Мавлютин спрашивал так, будто сам принадлежал к казачьему сословию. Тебеньков решил, что это неспроста.
— Разбиваются голоса, Всеволод Арсентьевич. Кто за Фому, кто за Ерему, — пожаловался он. — Мы уж прикидывали — нет ходу ни одному кандидату.
Мавлютин, прищурясь, посмотрел на Тебенькова, прищелкнул пальцами.

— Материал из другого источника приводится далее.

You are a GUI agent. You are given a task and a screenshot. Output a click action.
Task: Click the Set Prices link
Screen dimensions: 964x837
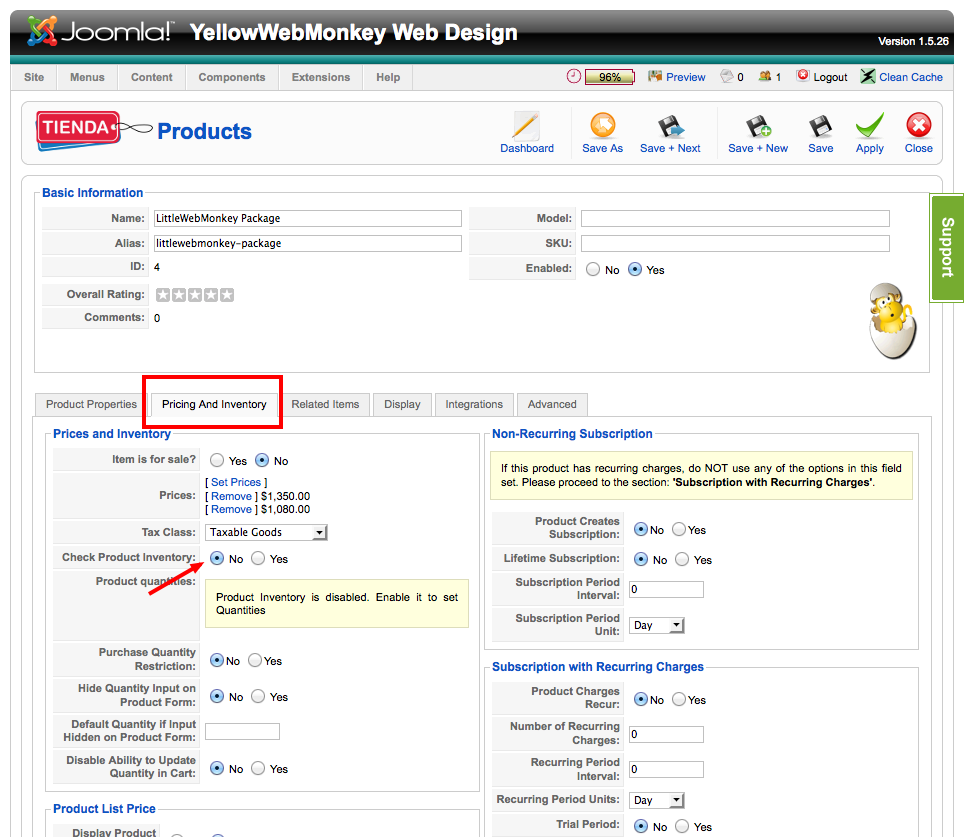236,482
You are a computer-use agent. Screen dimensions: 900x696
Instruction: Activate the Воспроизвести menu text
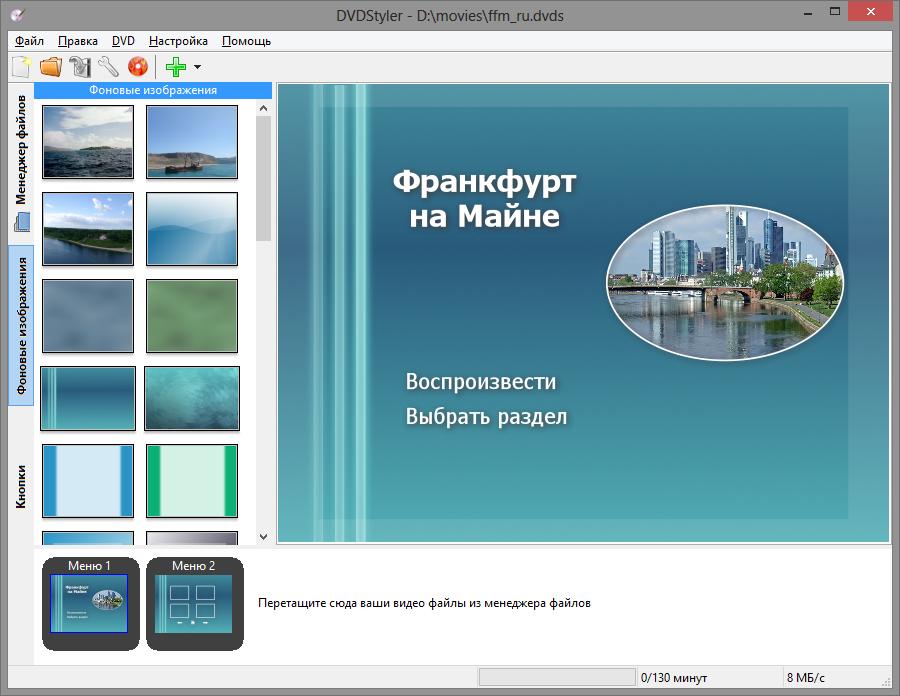click(x=480, y=381)
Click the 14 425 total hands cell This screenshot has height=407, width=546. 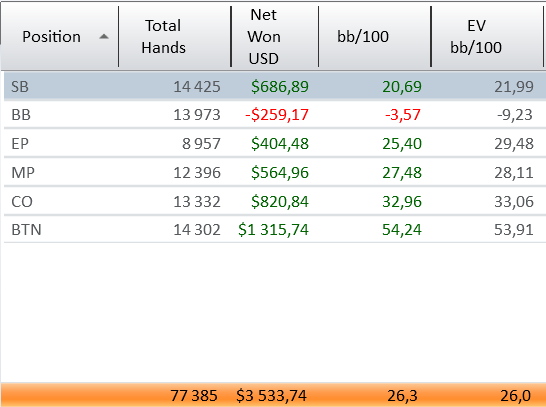(x=197, y=87)
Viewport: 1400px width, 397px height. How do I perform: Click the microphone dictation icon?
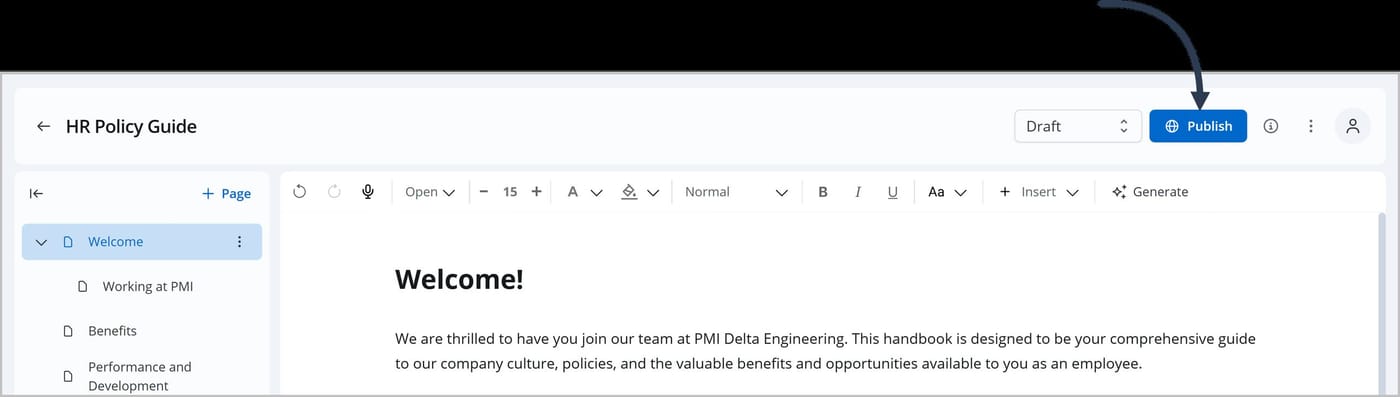pyautogui.click(x=368, y=192)
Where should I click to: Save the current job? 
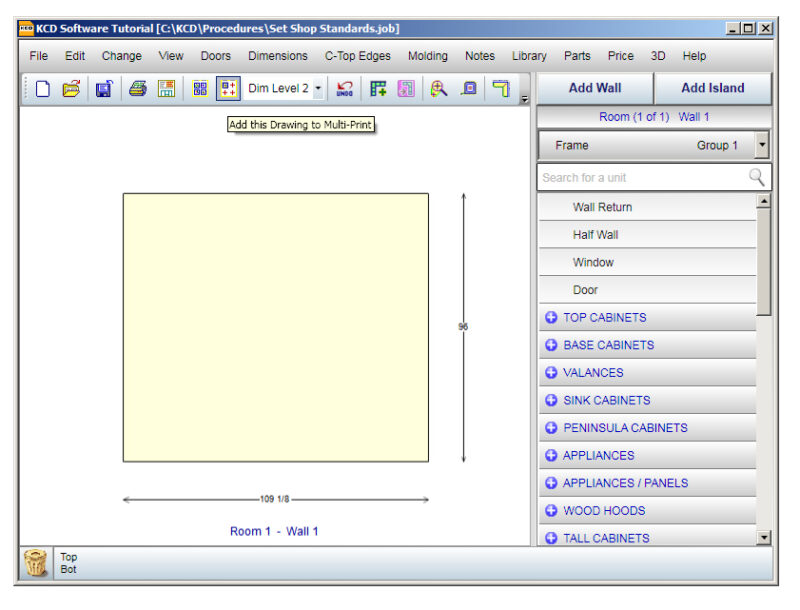104,89
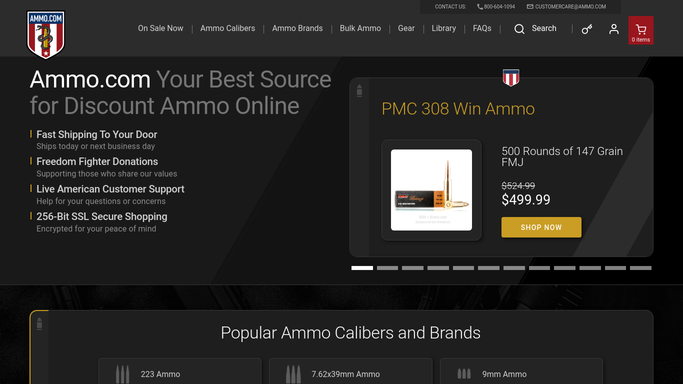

— Имеется простой выход из положения. Против всех трех кандидатов выставить четвертого.
— М-да... — Архип Мартынович быстро покосился на сына; тот подтверждающе кивнул головой. Вероятно, Варсонофий успел перекинуться с Мавлютиным словом-другим. И Архип Мартынович осторожно продолжал: — Выставить не штука: кого?
— Есаула Калмыкова, — сказал Мавлютин.
— Что, что? — Смолин даже подскочил. — Ведь он, прости господи, — недоносок. Хулиган... Я его с квартиры погнать хочу. А тут — в атаманы... Шутить изволите, ваше высокоблагородие. Не могу, извините, этого понять. Да у него и ума нет, одна нагайка в руках.
— Умом будет войсковое правление. А нагайка по нашему времени сгодится, — с циничной откровенностью ответил Мавлютин.
Тебеньков видел, что полковник не желает сразу раскрывать всех карт.
— Поддержка нужна атаману, — осторожно заметил он.
— Поддержка будет... от держав. С этим надо считаться, казаки. Нам одним с большевиками не управиться. Из двух зол надо выбирать меньшее.
Иннокентий Смолин посмотрел на него, удивленно приоткрыв рот.
— А ты не врешь это? — спросил он, позабыв про субординацию.
— Господа казаки, — голос Мавлютина зазвучал торжественно и строго. — Я говорю сущую правду.